News from an NHF backed survey that 13,000 affordable homes will not be built owing to the impact of rising building safety costs, will be of no surprise to people working in housing.

The October survey demonstrates that homes for social rent will be hit the hardest as these are least likely to receive grant subsidy and are funded from RPs own income streams.

It seems ironic indeed that this will be presided over by the newly renamed Department for Levelling Up. 

Over the past four years, the sector has faced the perfect storm of fire safety costs, long-term investment needs, and funding carbon net-zero requirements which now stand to total more than £36bn, and at the same time is still expected to deliver badly needed new stock.

The former Secretary of State for then named MHCLG, Robert Jenrick, was almost gleeful in his determination to squarely blame housing associations for disrepair challenges that are increasingly evident in every corner of the UK. This is despite the mounting bills that many housing associations are struggling with, and the long-term underfunding of the sector that has only accelerated in the last decade.

The Government has remained stubbornly opposed to support for housing associations receiving support for the cost of fire safety remediation and has done little to force developers to put their mistakes right, and absolutely nothing to call manufacturers to account for their role in the current fire safety mess the UK finds itself in.

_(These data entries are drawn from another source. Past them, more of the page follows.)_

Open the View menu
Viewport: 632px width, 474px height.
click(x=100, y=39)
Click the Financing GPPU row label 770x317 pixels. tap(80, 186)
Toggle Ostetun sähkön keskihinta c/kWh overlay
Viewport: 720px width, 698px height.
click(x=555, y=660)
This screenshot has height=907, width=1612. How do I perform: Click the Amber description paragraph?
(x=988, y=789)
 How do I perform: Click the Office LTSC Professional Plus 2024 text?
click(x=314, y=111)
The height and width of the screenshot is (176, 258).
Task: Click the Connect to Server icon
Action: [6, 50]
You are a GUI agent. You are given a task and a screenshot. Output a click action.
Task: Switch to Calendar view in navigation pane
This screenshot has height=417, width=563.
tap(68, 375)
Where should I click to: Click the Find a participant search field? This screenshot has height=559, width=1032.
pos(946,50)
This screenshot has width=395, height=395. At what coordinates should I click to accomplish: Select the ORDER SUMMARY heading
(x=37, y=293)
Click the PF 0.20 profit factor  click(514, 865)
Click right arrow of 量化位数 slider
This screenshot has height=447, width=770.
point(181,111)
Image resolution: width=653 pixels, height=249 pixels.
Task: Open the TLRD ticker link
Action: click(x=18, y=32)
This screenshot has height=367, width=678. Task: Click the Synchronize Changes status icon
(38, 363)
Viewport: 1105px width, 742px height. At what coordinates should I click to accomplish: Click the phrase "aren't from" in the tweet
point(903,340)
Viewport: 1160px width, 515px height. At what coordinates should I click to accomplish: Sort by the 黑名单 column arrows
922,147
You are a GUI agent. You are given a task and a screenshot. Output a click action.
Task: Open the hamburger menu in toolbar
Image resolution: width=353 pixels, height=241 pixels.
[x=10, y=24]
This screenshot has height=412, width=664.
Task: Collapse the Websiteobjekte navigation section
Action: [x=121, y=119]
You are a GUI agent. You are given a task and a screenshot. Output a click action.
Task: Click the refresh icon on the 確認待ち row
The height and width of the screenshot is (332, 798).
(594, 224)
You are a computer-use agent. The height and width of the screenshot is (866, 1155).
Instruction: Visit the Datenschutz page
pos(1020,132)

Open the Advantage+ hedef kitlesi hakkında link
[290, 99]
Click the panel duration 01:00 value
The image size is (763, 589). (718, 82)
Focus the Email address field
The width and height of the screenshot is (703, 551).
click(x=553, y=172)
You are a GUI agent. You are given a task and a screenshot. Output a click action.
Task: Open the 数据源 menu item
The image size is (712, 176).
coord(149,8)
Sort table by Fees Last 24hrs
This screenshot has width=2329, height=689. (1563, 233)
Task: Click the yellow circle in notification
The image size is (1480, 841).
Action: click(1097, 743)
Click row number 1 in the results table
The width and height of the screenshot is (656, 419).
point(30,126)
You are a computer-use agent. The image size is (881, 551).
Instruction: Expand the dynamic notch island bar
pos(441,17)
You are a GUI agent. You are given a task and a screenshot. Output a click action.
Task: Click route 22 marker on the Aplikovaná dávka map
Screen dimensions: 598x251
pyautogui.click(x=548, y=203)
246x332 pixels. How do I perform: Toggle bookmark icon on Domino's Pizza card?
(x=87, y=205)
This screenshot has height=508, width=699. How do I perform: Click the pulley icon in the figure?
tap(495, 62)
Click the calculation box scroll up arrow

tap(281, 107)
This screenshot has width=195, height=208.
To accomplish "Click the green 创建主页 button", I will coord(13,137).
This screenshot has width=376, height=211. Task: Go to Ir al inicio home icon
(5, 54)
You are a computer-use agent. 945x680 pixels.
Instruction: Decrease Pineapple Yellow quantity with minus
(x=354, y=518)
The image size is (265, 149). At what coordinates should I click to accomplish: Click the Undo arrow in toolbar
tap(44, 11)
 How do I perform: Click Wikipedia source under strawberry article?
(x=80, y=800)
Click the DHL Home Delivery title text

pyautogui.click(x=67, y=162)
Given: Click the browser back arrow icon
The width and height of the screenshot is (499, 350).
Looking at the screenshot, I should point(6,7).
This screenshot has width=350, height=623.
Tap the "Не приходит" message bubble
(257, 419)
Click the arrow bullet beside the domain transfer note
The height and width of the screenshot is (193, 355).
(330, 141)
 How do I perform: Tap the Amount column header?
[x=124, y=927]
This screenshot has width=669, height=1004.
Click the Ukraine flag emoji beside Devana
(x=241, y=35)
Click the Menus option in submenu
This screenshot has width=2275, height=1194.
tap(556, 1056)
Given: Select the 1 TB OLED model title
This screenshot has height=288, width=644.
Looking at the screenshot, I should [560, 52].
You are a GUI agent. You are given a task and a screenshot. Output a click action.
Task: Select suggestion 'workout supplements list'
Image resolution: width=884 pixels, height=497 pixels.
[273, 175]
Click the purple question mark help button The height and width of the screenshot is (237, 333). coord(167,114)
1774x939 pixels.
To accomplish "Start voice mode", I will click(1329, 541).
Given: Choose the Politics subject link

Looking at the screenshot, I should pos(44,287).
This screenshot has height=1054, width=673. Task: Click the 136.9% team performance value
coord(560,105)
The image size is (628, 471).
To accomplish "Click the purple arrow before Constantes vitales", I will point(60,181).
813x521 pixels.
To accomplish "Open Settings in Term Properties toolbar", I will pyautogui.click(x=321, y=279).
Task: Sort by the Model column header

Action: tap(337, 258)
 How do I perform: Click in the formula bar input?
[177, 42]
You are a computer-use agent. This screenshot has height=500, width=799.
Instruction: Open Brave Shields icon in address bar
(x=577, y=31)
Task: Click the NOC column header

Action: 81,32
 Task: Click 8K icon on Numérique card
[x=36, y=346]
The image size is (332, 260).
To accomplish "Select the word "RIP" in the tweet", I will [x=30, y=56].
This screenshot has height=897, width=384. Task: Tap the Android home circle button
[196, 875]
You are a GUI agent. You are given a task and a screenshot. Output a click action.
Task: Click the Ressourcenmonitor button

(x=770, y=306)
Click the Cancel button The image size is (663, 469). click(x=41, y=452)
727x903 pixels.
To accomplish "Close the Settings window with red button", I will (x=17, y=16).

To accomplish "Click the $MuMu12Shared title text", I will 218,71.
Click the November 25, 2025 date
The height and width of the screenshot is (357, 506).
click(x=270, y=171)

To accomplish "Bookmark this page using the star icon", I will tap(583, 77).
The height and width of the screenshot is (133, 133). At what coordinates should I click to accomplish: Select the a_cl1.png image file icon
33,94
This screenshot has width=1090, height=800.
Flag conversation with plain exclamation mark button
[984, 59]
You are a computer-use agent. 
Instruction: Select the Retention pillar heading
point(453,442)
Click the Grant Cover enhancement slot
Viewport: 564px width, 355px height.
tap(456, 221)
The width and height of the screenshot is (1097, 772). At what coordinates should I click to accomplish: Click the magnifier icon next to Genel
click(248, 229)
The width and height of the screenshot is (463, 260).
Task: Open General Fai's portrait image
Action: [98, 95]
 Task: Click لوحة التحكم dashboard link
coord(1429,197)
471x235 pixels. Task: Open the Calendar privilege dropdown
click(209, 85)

So much for levelling up – it now seems that new social rent stock is to be sacrificed to fund repairs to older stock. And the people who suffer most are those most in need of safe and secure affordable housing.

There is a solution: adopting building remediation into the national infrastructure plan to tackle fire safety and carbon reduction would create jobs, accelerate delivery and demonstrate a practical commitment to levelling up that really will make a difference to people’s lives long term.